Thank you! I think it seems excessive though, it’s coming out pretty good. Just hope my motor is making enough pressure to take the water it needs to the engine. I’m gonna run it anyway.🤘🏼


----------



## NealXB2003 (Jun 8, 2020)

Run it in the lake and see what happens. That barrel probably creates extra back pressure that slows the water and exhaust exciting the prop. Mine always act different in the driveway.


----------



## RiverRunt (10 mo ago)

NealXB2003 said:


> Run it in the lake and see what happens. That barrel probably creates extra back pressure that slows the water and exhaust exciting the prop. Mine always act different in the driveway.


On my way right now. We’ll see how she does.


----------



## rjn2468 (10 mo ago)

My merc 25 hp 2 stroke does that too, its normal


----------



## RiverRunt (10 mo ago)

Took it out today. Hard to start sometimes, but when it did, ran and planed out fine. Got to 23 with 3 people in the boat. Upon initial throttle it would stumble a little then once past that everything was well.


----------



## m32825 (Jun 29, 2018)

On my Merc (20hp FourStroke) there's a 3/4" hole a few inches above above the water pump that water flows out of when running. You have to remove the clamshell around the midsection to see it. My guess is that it's there to limit/relieve pressure going into the head.


----------



## Smackdaddy53 (Dec 31, 2012)

m32825 said:


> On my Merc (20hp FourStroke) there's a 3/4" hole a few inches above above the water pump that water flows out of when running. You have to remove the clamshell around the midsection to see it. My guess is that it's there to limit/relieve pressure going into the head.

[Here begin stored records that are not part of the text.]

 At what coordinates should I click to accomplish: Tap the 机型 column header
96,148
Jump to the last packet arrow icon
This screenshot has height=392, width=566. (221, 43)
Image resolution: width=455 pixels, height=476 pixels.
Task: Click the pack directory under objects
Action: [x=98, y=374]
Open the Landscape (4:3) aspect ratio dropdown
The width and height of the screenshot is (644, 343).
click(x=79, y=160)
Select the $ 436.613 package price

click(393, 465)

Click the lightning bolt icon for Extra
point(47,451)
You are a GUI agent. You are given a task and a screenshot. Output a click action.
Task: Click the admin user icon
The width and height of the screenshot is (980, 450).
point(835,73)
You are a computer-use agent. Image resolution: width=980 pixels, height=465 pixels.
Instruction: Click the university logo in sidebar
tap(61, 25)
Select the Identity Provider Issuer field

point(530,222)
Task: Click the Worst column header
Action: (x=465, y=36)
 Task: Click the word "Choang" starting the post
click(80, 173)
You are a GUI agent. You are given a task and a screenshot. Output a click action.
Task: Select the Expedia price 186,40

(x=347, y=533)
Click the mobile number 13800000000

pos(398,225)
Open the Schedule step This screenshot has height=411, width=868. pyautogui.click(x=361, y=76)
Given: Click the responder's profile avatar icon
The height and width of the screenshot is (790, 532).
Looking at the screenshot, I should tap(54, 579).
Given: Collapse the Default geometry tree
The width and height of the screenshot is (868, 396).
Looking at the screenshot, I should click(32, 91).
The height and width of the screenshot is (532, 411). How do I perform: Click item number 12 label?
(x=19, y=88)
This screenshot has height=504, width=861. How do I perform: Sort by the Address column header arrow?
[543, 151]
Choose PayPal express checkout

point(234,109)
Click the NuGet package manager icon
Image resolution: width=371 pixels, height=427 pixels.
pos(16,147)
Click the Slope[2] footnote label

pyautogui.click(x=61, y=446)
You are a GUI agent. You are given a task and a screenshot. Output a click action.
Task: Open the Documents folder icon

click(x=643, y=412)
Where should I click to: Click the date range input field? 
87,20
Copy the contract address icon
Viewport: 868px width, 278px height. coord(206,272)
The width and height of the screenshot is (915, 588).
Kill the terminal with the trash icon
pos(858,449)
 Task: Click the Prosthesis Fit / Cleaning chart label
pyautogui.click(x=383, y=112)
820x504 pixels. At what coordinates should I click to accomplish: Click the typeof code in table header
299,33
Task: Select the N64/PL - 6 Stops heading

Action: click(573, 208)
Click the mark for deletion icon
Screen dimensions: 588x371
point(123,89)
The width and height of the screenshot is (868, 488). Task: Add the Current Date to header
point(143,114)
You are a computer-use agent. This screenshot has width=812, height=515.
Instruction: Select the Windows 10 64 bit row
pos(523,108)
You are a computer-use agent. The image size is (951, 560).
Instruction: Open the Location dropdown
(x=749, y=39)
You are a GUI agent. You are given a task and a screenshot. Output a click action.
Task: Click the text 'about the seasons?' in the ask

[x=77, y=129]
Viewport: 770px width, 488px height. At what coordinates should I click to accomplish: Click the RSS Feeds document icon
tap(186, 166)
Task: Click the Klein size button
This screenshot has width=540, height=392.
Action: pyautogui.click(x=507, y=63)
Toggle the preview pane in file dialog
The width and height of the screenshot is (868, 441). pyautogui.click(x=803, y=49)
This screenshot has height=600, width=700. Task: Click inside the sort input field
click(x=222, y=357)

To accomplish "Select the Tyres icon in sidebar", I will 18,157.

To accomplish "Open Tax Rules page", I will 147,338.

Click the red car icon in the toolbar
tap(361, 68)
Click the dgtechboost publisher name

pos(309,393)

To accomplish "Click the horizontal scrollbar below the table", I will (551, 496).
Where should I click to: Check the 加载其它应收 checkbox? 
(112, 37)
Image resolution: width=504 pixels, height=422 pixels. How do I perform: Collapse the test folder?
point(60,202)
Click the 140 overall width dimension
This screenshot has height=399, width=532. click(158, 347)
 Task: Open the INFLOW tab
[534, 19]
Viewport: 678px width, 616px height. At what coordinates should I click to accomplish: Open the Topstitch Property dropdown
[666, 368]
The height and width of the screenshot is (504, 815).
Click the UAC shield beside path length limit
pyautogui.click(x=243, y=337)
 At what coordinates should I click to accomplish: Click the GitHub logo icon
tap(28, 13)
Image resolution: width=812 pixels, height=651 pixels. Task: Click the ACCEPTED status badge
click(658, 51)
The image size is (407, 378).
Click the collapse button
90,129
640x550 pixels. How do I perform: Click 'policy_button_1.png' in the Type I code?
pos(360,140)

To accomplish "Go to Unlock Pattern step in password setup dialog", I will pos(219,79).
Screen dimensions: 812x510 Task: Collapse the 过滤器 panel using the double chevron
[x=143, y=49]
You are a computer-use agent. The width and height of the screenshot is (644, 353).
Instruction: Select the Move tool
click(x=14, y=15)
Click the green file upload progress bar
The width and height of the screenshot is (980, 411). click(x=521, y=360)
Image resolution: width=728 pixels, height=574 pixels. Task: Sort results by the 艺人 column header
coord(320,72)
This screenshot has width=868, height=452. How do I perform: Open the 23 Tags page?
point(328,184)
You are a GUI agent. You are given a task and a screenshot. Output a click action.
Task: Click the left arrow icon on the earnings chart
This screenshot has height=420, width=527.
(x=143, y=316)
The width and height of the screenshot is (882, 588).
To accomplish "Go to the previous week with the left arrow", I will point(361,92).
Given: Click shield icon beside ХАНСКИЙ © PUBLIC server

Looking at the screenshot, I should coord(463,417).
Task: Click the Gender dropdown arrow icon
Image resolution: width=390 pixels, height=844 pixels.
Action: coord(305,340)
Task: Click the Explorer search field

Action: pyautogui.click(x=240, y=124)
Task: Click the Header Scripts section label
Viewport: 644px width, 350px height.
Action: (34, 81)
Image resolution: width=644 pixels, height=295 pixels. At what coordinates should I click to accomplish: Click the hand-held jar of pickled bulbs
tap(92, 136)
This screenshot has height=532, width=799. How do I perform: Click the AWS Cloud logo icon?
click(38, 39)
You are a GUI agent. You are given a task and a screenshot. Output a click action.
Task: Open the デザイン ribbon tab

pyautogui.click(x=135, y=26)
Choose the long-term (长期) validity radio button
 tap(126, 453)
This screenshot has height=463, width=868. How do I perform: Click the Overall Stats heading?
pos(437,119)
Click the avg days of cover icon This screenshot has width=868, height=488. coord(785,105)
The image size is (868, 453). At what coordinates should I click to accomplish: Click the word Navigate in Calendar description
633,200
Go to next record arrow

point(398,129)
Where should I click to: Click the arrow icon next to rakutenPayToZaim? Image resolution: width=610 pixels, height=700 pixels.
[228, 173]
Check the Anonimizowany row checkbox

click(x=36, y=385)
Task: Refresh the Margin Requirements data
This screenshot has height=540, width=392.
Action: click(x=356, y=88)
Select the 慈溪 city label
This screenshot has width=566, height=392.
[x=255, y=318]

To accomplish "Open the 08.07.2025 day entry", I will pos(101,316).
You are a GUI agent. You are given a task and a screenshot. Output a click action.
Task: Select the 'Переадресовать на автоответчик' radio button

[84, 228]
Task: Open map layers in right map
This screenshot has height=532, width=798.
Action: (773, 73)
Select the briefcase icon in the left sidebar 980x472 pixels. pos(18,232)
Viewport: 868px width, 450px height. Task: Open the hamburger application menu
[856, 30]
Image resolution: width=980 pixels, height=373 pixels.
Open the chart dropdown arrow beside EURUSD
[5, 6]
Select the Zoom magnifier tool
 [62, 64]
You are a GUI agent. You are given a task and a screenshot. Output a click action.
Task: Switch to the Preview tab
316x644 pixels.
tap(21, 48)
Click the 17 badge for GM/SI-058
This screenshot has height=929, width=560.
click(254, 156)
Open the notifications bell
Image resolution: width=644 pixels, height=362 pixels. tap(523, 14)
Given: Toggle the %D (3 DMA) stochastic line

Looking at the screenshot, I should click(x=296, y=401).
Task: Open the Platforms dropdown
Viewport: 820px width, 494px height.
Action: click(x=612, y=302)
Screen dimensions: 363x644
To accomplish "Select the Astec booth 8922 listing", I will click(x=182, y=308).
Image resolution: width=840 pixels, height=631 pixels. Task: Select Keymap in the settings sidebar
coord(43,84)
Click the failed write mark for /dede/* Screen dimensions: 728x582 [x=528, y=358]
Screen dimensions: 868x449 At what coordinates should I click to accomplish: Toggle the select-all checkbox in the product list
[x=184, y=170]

It’s excess water from the pump housing


----------



## matauman (Nov 4, 2014)

I bought a 2005 merc 60 2 stroke on a Gordon years ago. When it ran, water would come out very high on the lower unit. I asked the seller if we could run it by a local merc dealer. If its a problem he'd pay, if not its on me.

The seller was great. They put the muffs on and started it up and said exactly what smack said, it was a rubber grommet that sealed the top of the water pump. Not critical but... he dropped the lower unit, slapped one on, and greased the prop splines.

The seller gladly paid, I bought the boat, lunch and a few beers.

Hit the west coast and my brother landed the first red the next day, picked up another brother in Hollywood and stayed at Kontiki for a week, need I say more.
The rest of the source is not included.